Data below:

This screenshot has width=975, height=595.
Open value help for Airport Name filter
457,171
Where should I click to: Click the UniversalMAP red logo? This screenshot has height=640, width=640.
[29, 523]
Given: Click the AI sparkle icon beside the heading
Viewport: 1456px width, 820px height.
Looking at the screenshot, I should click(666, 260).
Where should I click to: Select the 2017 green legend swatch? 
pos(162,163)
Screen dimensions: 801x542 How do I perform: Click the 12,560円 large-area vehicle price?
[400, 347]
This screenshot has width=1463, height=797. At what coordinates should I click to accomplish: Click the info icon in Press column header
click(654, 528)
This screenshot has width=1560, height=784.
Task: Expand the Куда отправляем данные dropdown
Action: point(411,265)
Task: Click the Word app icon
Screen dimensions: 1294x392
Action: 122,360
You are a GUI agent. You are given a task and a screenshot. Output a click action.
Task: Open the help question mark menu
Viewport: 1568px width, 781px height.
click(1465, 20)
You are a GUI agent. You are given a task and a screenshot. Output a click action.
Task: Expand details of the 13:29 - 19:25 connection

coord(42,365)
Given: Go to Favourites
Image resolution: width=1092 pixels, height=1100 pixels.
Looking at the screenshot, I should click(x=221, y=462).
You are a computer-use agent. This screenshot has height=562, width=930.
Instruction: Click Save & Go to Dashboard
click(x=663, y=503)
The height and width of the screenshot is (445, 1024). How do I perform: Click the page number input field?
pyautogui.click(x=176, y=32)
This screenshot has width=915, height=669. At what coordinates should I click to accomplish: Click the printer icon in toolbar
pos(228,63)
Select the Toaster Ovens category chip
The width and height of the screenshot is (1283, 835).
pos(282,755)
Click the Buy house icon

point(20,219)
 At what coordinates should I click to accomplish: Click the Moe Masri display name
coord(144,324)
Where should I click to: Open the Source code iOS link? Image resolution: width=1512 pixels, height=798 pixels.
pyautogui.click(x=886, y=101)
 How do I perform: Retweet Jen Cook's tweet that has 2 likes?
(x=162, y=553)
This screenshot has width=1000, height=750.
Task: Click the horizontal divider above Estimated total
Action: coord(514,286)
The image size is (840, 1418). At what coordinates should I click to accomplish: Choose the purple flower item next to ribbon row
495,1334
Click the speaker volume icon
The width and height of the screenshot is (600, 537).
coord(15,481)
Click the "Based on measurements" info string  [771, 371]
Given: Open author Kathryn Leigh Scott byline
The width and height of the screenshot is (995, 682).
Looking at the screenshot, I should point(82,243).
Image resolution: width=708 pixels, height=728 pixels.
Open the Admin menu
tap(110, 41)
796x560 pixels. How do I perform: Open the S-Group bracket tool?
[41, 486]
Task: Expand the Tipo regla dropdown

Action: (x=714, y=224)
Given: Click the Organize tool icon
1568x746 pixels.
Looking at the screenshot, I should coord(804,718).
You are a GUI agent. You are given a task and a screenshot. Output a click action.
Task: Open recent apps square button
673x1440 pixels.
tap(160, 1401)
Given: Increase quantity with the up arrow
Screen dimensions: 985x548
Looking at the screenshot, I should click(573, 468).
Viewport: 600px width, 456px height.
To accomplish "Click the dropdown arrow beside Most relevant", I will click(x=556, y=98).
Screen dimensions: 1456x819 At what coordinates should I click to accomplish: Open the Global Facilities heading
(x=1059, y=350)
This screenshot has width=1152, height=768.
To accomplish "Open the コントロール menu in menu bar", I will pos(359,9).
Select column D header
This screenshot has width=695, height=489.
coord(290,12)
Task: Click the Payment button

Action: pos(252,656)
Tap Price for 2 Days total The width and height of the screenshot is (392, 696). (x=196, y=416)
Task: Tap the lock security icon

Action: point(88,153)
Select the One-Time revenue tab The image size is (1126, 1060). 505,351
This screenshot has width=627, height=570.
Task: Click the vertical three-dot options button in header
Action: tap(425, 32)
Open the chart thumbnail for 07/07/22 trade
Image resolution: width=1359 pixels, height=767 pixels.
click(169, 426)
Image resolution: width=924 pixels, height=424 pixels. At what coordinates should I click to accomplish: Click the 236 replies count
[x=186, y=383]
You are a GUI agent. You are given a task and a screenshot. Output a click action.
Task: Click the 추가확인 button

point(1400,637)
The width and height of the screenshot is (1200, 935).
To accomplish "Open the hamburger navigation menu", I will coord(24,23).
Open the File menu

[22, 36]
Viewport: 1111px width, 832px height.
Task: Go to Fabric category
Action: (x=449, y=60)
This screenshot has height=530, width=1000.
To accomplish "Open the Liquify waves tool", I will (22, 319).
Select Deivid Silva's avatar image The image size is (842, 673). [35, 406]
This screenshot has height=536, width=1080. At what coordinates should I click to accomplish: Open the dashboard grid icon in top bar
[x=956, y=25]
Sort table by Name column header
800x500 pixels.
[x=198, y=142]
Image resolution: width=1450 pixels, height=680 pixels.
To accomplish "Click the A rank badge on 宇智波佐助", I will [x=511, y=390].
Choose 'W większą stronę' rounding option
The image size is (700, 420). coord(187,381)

End of Data.

Look back at the data above. Transcribe exactly the lines starting at the line that contains "Screen dimensions: 1456x819" and ending at the line that contains "This screenshot has width=1152, height=768.".

Screen dimensions: 1456x819 At what coordinates should I click to accomplish: Open the Global Facilities heading
(x=1059, y=350)
This screenshot has width=1152, height=768.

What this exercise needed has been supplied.